WHAT THE TASK ASKS
Every line in the data below from the one containing "Given: Click the 1000 price axis label" down to the one containing "Click the Stop", both included, must be retyped exactly; no other line is to appear.

● ● ● ●

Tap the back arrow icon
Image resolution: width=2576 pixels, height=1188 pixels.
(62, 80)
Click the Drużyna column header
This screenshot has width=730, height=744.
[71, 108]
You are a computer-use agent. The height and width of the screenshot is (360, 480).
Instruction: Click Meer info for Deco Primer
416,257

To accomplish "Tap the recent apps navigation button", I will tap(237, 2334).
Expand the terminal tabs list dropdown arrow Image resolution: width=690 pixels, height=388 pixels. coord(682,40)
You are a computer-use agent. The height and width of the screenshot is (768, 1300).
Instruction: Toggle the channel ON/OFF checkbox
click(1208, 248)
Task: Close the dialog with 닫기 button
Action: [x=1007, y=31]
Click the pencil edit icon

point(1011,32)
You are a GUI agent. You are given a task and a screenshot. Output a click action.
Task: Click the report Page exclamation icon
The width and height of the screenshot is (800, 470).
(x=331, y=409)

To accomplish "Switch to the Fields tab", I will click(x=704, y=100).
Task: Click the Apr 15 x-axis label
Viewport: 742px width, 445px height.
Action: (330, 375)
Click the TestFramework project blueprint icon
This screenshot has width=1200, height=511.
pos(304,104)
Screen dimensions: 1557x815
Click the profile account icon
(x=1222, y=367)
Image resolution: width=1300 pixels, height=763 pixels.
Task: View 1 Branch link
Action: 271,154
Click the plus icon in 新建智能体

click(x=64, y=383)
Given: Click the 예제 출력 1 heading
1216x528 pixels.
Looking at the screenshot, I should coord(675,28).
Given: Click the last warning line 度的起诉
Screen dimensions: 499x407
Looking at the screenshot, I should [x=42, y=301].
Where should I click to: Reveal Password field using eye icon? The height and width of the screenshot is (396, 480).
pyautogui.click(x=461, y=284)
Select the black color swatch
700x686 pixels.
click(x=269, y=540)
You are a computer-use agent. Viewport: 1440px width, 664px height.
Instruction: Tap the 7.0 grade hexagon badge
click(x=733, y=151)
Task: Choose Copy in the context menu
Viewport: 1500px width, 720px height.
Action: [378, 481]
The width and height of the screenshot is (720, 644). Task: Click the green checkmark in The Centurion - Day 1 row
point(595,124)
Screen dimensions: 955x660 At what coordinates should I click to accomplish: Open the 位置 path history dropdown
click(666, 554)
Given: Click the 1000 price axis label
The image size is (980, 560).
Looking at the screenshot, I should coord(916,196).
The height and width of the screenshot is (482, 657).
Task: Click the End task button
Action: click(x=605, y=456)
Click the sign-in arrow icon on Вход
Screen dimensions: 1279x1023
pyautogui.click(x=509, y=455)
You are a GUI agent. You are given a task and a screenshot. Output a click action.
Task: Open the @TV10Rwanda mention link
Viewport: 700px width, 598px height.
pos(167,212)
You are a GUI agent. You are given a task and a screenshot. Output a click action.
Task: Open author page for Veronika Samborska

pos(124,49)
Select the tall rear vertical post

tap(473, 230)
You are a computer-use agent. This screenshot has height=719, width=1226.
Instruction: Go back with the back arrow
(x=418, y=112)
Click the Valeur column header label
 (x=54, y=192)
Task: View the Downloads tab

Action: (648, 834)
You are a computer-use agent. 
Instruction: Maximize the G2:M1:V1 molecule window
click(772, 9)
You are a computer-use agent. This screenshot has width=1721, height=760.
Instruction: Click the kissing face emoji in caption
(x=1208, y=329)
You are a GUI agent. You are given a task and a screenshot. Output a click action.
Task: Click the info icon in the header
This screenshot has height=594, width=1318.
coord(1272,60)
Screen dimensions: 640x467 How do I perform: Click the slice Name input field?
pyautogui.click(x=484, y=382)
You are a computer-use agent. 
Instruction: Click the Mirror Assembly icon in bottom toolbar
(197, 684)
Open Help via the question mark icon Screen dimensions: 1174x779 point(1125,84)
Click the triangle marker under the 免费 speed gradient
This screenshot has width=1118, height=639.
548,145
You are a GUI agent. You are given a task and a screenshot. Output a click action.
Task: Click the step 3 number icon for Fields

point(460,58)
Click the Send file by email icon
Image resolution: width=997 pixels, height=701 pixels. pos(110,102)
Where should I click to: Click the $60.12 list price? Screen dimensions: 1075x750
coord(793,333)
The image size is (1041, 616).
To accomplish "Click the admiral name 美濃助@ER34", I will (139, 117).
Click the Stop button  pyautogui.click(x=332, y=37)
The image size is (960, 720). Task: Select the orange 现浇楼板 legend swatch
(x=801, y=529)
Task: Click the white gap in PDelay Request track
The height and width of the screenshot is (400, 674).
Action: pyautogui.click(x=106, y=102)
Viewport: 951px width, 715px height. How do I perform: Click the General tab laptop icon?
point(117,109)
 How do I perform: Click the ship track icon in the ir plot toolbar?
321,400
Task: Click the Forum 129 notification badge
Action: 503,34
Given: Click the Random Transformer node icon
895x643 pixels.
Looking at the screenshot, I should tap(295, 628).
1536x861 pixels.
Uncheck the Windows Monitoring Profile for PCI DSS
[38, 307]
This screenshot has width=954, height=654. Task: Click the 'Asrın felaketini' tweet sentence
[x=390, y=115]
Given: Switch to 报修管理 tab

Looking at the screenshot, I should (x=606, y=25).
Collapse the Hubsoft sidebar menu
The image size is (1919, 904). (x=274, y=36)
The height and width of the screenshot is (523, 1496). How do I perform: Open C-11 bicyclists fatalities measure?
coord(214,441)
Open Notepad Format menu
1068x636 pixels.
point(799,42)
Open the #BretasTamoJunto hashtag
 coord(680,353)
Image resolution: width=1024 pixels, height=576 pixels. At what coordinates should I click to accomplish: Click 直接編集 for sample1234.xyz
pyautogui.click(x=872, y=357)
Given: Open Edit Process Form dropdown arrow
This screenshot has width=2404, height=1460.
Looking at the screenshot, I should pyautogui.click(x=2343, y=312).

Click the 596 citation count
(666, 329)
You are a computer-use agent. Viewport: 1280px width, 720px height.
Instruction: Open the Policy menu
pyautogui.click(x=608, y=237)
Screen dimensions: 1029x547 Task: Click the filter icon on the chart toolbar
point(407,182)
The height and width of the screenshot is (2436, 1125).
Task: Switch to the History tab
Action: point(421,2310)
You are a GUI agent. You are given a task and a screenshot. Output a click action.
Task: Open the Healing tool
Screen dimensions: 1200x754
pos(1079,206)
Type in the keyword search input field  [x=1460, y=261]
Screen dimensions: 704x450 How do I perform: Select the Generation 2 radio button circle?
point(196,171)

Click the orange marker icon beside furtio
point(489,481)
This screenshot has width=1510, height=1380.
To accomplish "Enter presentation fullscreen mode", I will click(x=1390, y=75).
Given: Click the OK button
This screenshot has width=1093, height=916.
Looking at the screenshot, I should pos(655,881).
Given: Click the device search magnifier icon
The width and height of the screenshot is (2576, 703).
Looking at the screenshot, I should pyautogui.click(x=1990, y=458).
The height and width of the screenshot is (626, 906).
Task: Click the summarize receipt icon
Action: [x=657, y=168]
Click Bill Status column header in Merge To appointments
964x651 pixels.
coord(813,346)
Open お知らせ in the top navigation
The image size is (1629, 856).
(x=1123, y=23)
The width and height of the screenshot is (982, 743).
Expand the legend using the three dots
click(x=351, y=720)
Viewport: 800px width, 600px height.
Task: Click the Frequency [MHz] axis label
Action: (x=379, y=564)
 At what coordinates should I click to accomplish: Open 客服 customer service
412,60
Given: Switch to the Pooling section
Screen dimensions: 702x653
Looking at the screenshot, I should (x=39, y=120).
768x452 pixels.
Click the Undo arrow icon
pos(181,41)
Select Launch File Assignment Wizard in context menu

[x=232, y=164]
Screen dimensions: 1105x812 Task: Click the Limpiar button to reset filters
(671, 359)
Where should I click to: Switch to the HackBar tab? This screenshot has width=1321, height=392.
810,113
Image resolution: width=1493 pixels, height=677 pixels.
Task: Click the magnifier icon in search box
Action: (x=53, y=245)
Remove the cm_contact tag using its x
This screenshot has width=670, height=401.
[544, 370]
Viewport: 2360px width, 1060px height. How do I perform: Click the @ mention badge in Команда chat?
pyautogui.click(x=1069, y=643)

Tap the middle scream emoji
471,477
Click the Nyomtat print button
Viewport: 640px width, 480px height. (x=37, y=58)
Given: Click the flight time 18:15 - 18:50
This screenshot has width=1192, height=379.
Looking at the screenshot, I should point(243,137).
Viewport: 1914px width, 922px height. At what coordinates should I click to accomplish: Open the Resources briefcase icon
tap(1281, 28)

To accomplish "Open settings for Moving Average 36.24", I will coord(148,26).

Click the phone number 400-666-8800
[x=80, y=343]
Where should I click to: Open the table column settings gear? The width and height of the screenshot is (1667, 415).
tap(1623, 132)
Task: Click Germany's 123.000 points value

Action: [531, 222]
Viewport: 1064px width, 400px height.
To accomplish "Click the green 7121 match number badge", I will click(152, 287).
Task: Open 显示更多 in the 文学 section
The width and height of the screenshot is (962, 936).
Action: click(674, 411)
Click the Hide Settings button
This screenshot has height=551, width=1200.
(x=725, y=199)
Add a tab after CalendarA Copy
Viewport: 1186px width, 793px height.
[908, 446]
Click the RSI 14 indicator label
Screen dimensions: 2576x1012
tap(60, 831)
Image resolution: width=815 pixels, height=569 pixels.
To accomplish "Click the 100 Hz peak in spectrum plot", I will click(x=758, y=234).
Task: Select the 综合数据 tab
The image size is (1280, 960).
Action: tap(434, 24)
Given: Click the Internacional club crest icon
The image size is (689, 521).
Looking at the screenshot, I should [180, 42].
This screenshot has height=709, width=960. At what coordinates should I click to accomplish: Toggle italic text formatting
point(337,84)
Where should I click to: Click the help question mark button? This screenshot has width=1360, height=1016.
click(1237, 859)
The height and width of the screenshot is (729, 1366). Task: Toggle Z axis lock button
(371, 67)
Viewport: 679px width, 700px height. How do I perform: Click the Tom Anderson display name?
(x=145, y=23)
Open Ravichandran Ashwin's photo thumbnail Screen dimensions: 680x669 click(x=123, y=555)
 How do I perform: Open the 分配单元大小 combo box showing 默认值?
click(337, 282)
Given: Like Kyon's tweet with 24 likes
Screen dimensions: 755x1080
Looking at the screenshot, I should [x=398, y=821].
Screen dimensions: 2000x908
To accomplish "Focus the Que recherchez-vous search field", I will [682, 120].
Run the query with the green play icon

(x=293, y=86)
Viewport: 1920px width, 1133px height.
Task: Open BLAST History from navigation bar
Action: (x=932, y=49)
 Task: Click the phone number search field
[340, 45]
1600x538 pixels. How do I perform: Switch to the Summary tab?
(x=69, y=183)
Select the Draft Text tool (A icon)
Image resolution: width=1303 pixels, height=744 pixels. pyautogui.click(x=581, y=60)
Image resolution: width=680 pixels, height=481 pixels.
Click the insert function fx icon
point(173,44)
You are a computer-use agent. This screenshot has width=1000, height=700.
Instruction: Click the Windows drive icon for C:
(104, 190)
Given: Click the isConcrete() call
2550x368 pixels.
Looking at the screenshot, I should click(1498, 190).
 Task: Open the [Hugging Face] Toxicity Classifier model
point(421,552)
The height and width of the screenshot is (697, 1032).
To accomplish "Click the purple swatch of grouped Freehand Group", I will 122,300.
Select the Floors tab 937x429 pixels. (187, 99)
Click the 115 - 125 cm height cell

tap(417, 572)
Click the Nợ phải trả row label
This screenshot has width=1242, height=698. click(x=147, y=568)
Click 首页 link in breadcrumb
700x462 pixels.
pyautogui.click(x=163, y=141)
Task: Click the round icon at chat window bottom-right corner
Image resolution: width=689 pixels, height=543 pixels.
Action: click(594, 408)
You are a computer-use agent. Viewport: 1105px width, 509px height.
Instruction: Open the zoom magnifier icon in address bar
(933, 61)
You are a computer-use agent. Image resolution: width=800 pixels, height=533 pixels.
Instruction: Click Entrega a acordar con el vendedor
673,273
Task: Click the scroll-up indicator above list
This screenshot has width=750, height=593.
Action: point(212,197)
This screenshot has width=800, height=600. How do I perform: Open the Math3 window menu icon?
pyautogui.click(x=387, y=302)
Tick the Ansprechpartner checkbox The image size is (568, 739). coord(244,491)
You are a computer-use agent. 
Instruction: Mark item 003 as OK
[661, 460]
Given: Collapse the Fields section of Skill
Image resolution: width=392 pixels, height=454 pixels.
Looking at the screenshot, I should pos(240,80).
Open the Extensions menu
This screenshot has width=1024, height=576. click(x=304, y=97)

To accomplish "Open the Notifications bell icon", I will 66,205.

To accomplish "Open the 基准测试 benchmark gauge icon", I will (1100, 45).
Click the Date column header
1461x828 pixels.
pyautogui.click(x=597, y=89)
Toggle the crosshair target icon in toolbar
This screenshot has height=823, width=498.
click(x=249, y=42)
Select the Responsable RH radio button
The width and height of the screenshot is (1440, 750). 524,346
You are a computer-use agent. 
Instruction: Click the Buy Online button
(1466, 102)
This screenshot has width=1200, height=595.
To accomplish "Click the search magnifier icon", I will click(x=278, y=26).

● ● ● ●

ANSWER BOX
Given: Click the 1000 price axis label
The image size is (980, 560).
Looking at the screenshot, I should coord(916,196).
The height and width of the screenshot is (482, 657).
Task: Click the End task button
Action: click(x=605, y=456)
Click the sign-in arrow icon on Вход
Screen dimensions: 1279x1023
pyautogui.click(x=509, y=455)
You are a GUI agent. You are given a task and a screenshot. Output a click action.
Task: Open the @TV10Rwanda mention link
Viewport: 700px width, 598px height.
pos(167,212)
You are a GUI agent. You are given a task and a screenshot. Output a click action.
Task: Open author page for Veronika Samborska

pos(124,49)
Select the tall rear vertical post

tap(473, 230)
You are a computer-use agent. This screenshot has height=719, width=1226.
Instruction: Go back with the back arrow
(x=418, y=112)
Click the Valeur column header label
 (x=54, y=192)
Task: View the Downloads tab

Action: (648, 834)
You are a computer-use agent. 
Instruction: Maximize the G2:M1:V1 molecule window
click(772, 9)
You are a computer-use agent. This screenshot has width=1721, height=760.
Instruction: Click the kissing face emoji in caption
(x=1208, y=329)
You are a GUI agent. You are given a task and a screenshot. Output a click action.
Task: Click the info icon in the header
This screenshot has height=594, width=1318.
coord(1272,60)
Screen dimensions: 640x467 How do I perform: Click the slice Name input field?
pyautogui.click(x=484, y=382)
You are a computer-use agent. 
Instruction: Click the Mirror Assembly icon in bottom toolbar
(197, 684)
Open Help via the question mark icon Screen dimensions: 1174x779 point(1125,84)
Click the triangle marker under the 免费 speed gradient
This screenshot has width=1118, height=639.
548,145
You are a GUI agent. You are given a task and a screenshot. Output a click action.
Task: Click the step 3 number icon for Fields

point(460,58)
Click the Send file by email icon
Image resolution: width=997 pixels, height=701 pixels. pos(110,102)
Where should I click to: Click the $60.12 list price? Screen dimensions: 1075x750
coord(793,333)
The image size is (1041, 616).
To accomplish "Click the admiral name 美濃助@ER34", I will (139, 117).
Click the Stop button  pyautogui.click(x=332, y=37)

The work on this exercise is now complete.